Il primo segnale di peggioramento è stato il rifiuto da parte di Pyongyang di 50mila tonnellate di riso, inviate dalla ROK come forma di aiuto umanitario. Successivamente, nel giugno 2020, si è verificato un episodio di lancio di volantini oltre la DMZ da parte di disertori del regime. Si tratta di ex cittadini nordcoreani che – sin dalla fine della guerra di Corea – si sono rifugiati a Sud per motivazioni politiche e/o di disperazione economica.

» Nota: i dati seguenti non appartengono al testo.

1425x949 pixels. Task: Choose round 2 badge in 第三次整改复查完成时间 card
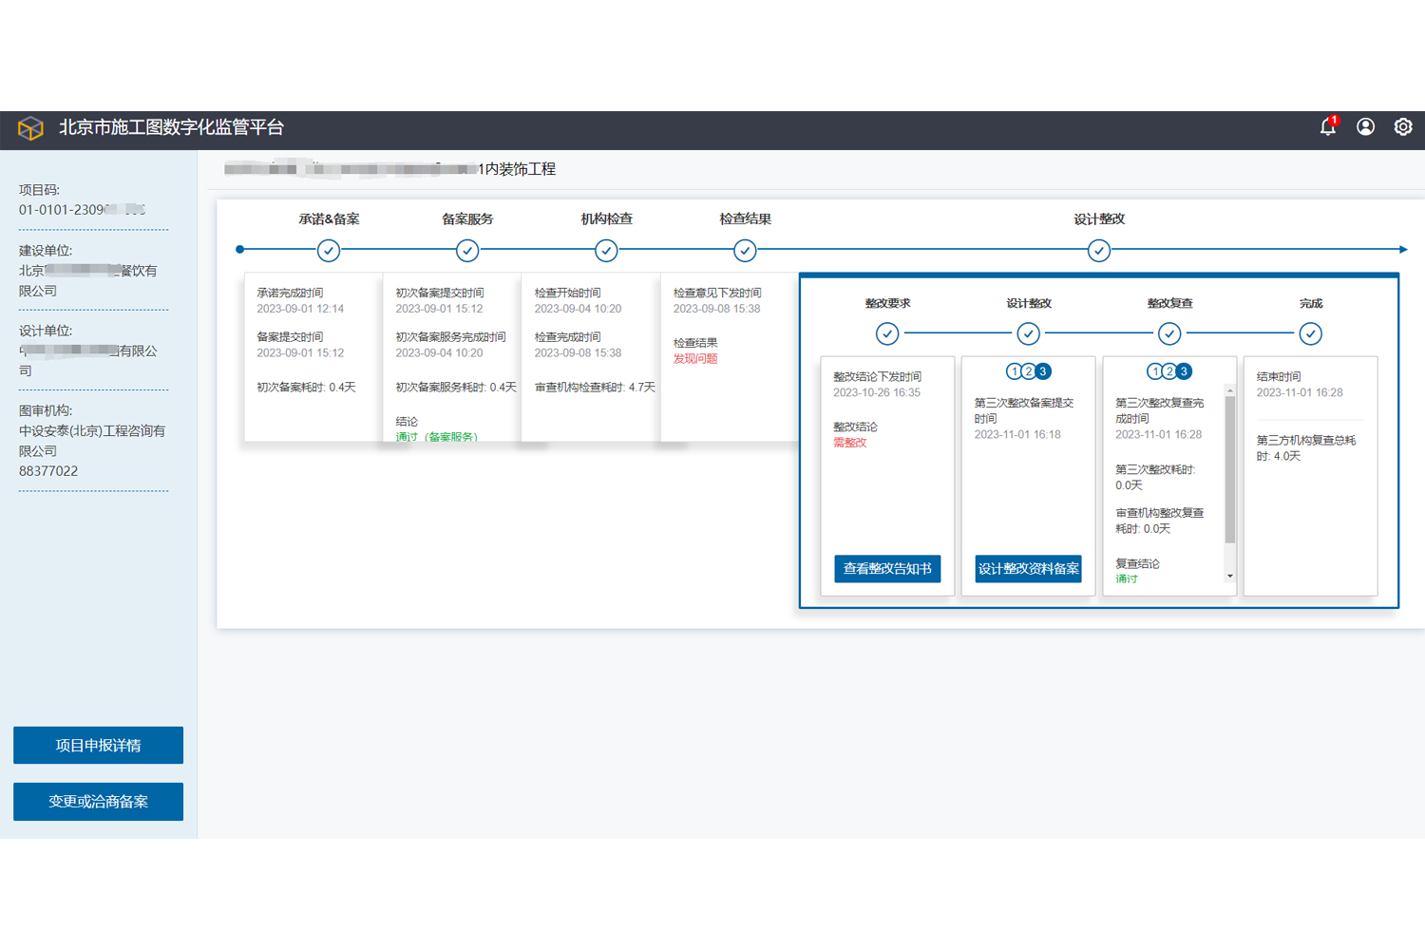pos(1169,371)
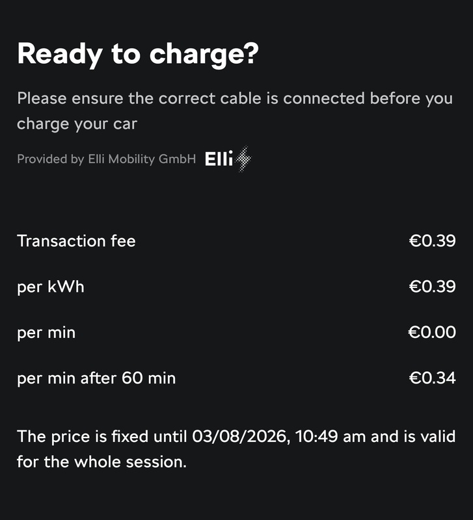Image resolution: width=473 pixels, height=520 pixels.
Task: Click the "charge your car" text line
Action: tap(77, 124)
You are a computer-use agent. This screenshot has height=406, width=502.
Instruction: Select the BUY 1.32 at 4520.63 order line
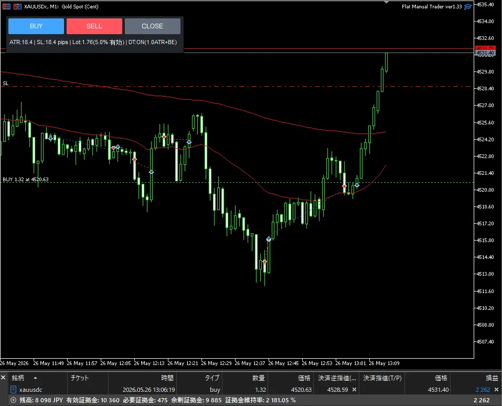(26, 180)
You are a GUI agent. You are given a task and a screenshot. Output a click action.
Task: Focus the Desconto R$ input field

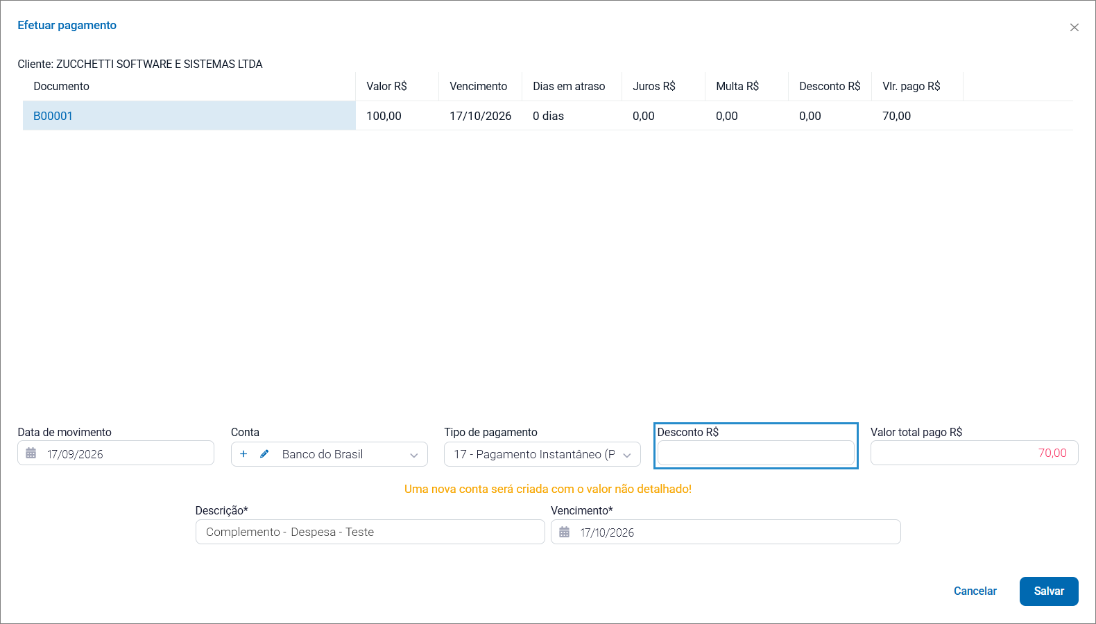point(756,453)
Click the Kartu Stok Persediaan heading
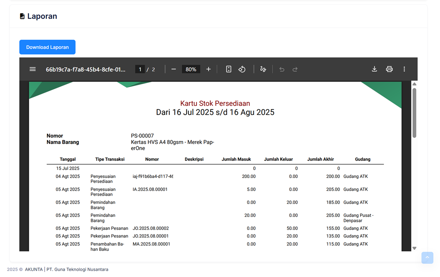The width and height of the screenshot is (440, 277). coord(215,103)

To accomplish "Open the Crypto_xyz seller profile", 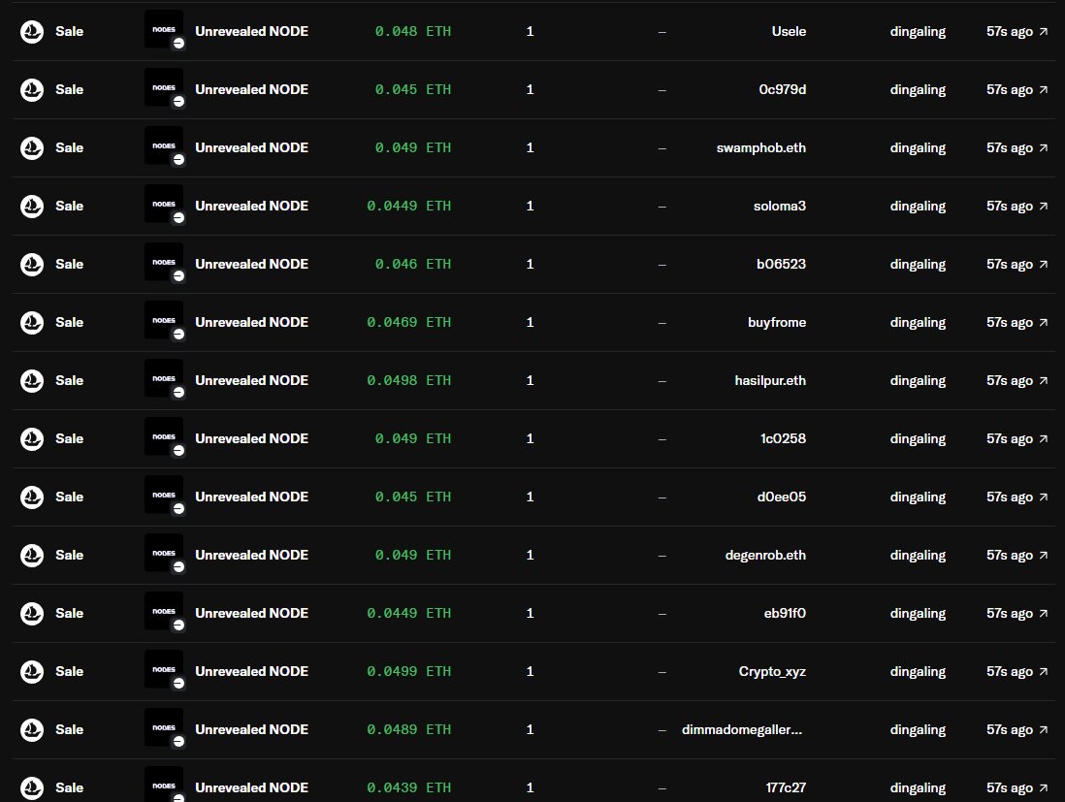I will click(772, 672).
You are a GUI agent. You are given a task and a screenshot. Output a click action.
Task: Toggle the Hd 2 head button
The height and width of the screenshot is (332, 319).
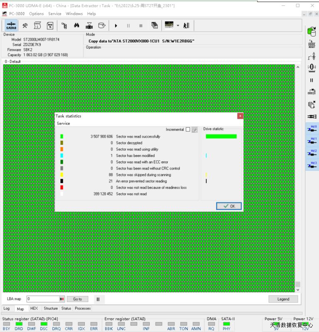[312, 153]
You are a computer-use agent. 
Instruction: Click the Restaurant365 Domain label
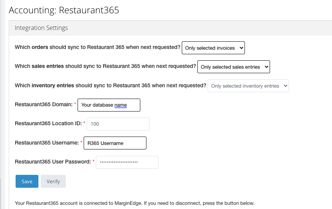43,104
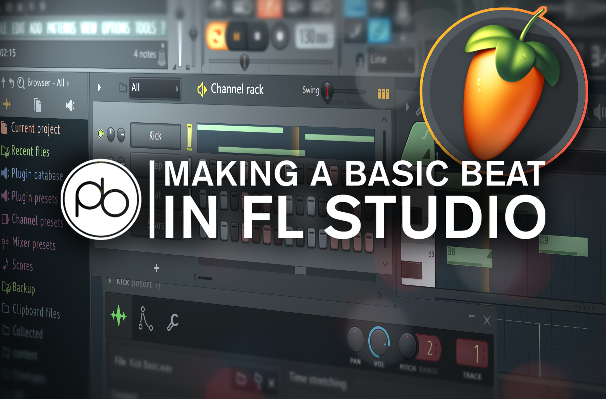The height and width of the screenshot is (399, 606).
Task: Add a channel with the plus button
Action: point(156,268)
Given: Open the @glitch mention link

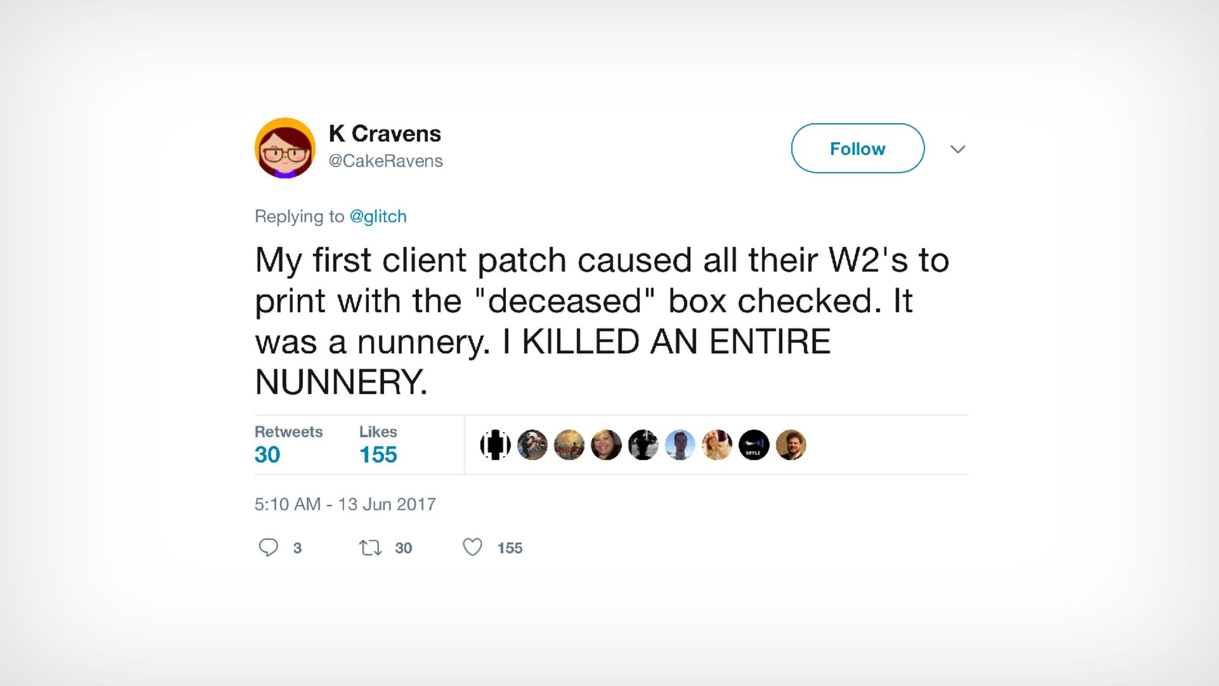Looking at the screenshot, I should coord(378,217).
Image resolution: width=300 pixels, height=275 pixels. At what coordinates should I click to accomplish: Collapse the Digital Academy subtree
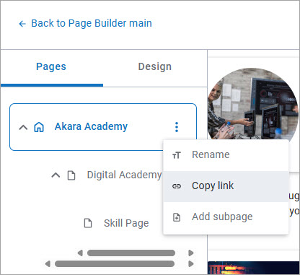tap(56, 175)
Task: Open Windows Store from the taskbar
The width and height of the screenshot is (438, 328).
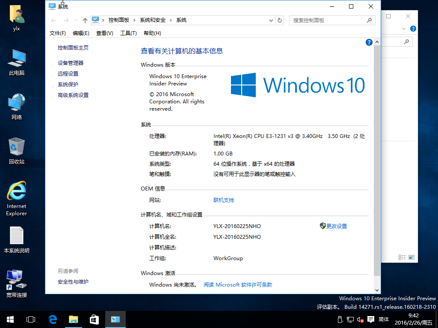Action: (x=95, y=319)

Quello dei circa 30mila disertori che vivono nella ROK è un tema che influenza le relazioni inter-coreane sin dalla Guerra Fredda, poiché portano avanti delle campagne di sensibilizzazione sul mancato rispetto dei diritti umani da parte di Pyongyang, lanciando materiale informativo oltre la DMZ, e per questo vengono dipinti come traditori dai media del regime. Pyongyang – tramite Kim Yo-jong – ha condannato fermamente il gesto, definendolo un fattore che avrebbe rapidamente fatto peggiorare il dialogo sulla penisola. Nondimeno, a pochi giorni dalla ricorrenza dei settant’anni dallo scoppio della guerra di Corea, il regime ha fatto esplodere l’Ufficio per le relazioni inter-coreane, situato al confine e costruito nel 2018.

Il futuro delle relazioni inter-coreane

Con la vittoria del Partito Democratico di Moon alle elezioni parlamentari di metà 2020, il presidente ha la possibilità di tentare un ultimo approccio al regime e ravvivare quella che gli esperti hanno definito “Moonshine Policy”. Non ci saranno nuove elezioni prima del 2022 – scadenza naturale del mandato di Moon – e questo rimuove un ostacolo politico a una possibile nuova apertura a Pyongyang. In questo senso, dopo la vittoria del Partito Democratico, il ministro per l’Unificazione ha dichiarato la volontà di allentare le cosiddette “misure del 24 maggio”. Si tratta di un importante segnale di collaborazione, in quanto tali misure – volute da Lee Myung-bak a seguito dell’affondamento della nave Cheonan nel 2010 –  hanno limitato la cooperazione inter-coreana sul piano economico per un decennio.

Al tempo stesso, iniziative portate avanti esclusivamente sul piano politico non riusciranno da sole a far progredire le relazioni inter-coreane in modo profondo e duraturo. Infatti, un cambiamento sostanziale dovrebbe avvenire anche al livello della società civile: la maggior parte dei giovani cittadini sudcoreani sono indifferenti – o ignorano e a tratti rifiutano deliberatamente – la questione della riunificazione. Pertanto, per garantire che un accordo inter-coreano funzioni, oltre a una decisione dei vertici governativi, sarebbe necessario un lavoro di sensibilizzazione della società civile, per educare i cittadini a una possibile coesistenza pacifica sulla penisola coreana.

 

Fonti e approfondimenti

Fiori, Antonio, “The Third Inter-Korean Meeting: Is the “Moonshine Policy” Beginning?”, ISPI, 26 aprile 2018.

Frassineti, Francesca, Ambivalence vs Indifference: What Keeps Koreans Apart, ISPI, 26 aprile 2018.

Graham, Euan, Good Moon Rising – What South Korea’s New President Means for Asia”, Foreign Affairs, 14 giugno 2017.

Lee, Sean, Moon Jae-in Holds on to His Dream of North Korea Diplomacy, The Diplomat, 2 giugno 2020.

Sang, Hyun Lee, Inter-Korean Relations at Moon Jae-in Government’s Half Term: A Glass Half Empty, 38 North, 16 gennaio 2020.

Wertz, Daniel, “Inter-Korean Relations”, The National Committee on North Korea, gennaio 2017.